In a statement issued to the press, Mitsubishi Aircraft said it sees the lawsuit as a vindication of its MRJ program.
“(We) see these proceedings as a recognition of our competitive product and this lawsuit primarily as an attempt by Bombardier to stifle global competition,” the company said.
“We will strongly defend our position in this case,” Mitsubishi added.
AeroTEC did not respond to requests from the Columbia Basin Herald for comment.
In addition to Mitsubishi and AeroTEC, also named in the suit are current AeroTEC employees Michel Korwin-Szymanowski, Laurus Basson, Marc-Antoine Delarche and Cindy Dorneval, as well as Mitsubishi employee Keith Ayres, who currently lives in Nagoya, Japan.
All worked for Bombardier and all are accused of emailing or attempting to email Bombardier documents relating to various aspects of certification of the company’s C Series passenger jets (now known as the Airbus A220), a 100-130 passenger medium-range jetliner the MRJ would directly compete with.
In its filing, Bombardier describes a complex and almost Byzantine process for certifying aircraft that is highly dependent on proprietary information and intricate discussions between manufacturers and regulators, and suggested Mitsubishi embarked on the MRJ program without knowing what it would take to get the plane commercially certified.
“Even the applicable regulations for which Bombardier tested compliance are not readily attainable, because those particular regulations applicable to a specific system are a subset of countless regulations relating to commercial aircraft certification, and they are identified only after an aircraft manufacturer meets in confidence with certifying authority representatives (often through the course of several meetings) to reach agreement on which specific subset of regulations must be satisfied,” Bombardier’s lawyers wrote.
Bombardier alleges the documents illicitly given to AeroTEC and Mitsubishi include things like pre-flight and post-flight checklists, in-flight test profiles, and testing parameters for specific systems, such as smoke detectors.
“This information would be invaluable to anyone involved in an effort to obtain certificates of airworthiness,” Bombardier’s lawyers wrote. “(N)ot least because it would give the reader flight streamlined testing parameters and configurations to prove that the aircraft meets the certified design criteria without having to arrive at those parameters and configurations independently or having to conduct needless, increasingly costly additional flight testing.”

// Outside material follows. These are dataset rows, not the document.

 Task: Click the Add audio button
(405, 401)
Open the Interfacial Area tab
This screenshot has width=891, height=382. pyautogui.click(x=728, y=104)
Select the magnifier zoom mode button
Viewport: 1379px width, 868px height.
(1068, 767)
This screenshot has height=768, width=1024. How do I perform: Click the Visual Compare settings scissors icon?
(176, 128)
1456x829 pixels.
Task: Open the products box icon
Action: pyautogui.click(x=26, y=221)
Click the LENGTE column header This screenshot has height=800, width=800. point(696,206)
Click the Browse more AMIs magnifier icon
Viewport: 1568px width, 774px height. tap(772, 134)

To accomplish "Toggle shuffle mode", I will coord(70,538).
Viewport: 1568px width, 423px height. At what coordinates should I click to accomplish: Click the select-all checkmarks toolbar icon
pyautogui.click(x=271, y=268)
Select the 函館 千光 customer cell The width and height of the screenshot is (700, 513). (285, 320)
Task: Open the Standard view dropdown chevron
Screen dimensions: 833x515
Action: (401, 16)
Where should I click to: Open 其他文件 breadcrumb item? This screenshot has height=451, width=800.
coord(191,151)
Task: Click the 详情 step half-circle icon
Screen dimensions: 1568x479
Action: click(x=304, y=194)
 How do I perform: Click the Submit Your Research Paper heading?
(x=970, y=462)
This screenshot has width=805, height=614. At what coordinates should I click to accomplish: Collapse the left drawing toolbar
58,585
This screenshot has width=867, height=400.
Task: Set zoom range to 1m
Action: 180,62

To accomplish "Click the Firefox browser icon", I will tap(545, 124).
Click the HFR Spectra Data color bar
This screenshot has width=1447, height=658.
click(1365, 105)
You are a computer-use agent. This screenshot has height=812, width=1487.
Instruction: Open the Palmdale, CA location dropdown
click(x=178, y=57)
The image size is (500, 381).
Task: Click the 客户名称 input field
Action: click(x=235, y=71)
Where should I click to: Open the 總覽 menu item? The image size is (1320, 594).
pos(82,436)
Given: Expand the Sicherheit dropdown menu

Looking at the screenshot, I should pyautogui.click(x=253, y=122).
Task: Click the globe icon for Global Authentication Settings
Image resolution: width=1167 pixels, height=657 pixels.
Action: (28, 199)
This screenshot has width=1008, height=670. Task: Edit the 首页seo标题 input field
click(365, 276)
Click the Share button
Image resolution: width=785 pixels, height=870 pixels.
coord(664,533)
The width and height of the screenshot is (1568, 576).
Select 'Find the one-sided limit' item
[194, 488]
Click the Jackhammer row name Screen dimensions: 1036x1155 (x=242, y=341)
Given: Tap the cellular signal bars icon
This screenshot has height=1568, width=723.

Bombardier also accuses both Mitsubishi and AeroTEC of being overly aggressive in recruiting its employees, especially after the fourth delay announcement in the MRJ program in December 2015.
The company is asking the court to prohibit Mitsubishi and AeroTEC from further use of any proprietary information “misappropriated by any former Bombardier personnel” and to block the two companies from hiring any more Bombardier employees “for the improper purpose of obtaining” Bombardier trade secrets.
Bombardier is also seeking unspecified punitive damages and “any other relief as deemed appropriate by this court.”